Libertarian…political philosophy all but died out in the mid- to late-20th century, but was revived by billionaires and corporations that found them politically useful. …They call themselves “realists” but rely on fanciful theories… They claim that selfishness makes things better for everybody, when history shows exactly the opposite is true. …libertarianism, the political philosophy whose avatar is the late writer Ayn Rand. It was once thought that this extreme brand of libertarianism, one that celebrates greed and even brutality, had died in the early 1980s… There was a good reason for that. Randian libertarianism is an illogical, impractical, inhumane, unpopular set of Utopian ravings. …It’s only a dream. At no time or place in human history has there been a working libertarian society which provided its people with the kinds of outcomes libertarians claim it will provide.
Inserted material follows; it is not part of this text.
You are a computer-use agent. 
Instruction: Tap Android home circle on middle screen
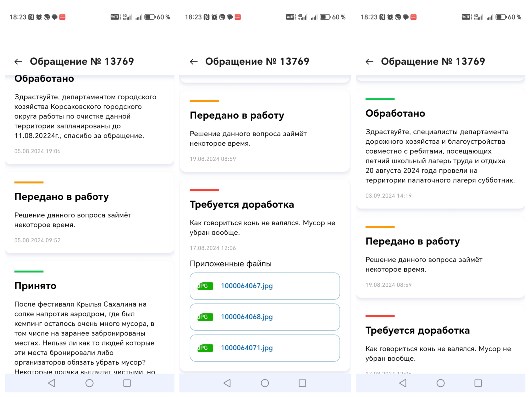265,383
I’m not an ideological enforcer of libertarianism, but I can say with great confidence that Randians are only a minor strain of the libertarian movement. Many of us (including me) enjoyed one or more of her books, and some of us even became libertarians as a result of reading tomes such as Atlas Shrugged, but that’s the extent of her influence.

I also find it odd that Eskow didn’t do his homework when conspiracy-mongering about the Kochs or mentioning Cato. We get almost no funds from corporations. Indeed, I’m willing to bet that major left-wing think tanks get a much higher share of their budget from businesses.

…political libertarianism suddenly had pretensions of legitimacy. This revival is Koch-fueled, not coke-fueled… Exxon Mobil and other corporate and billionaire interests are behind the Cato Institute, the other public face of libertarianism.

Though Eskow gives us a bit of credit.

…the unconventionality of their thought has led libertarians to be among this nation’s most forthright and outspoken advocates for civil liberties and against military interventions.

Gee, thanks. What a magnanimous concession!

But I’ve spent enough time on preliminaries. Let’s get to the test.

Though I have to warn you that it’s just a rhetorical test. You can’t click on answers. There’s not even an answer key where you can calculate any results.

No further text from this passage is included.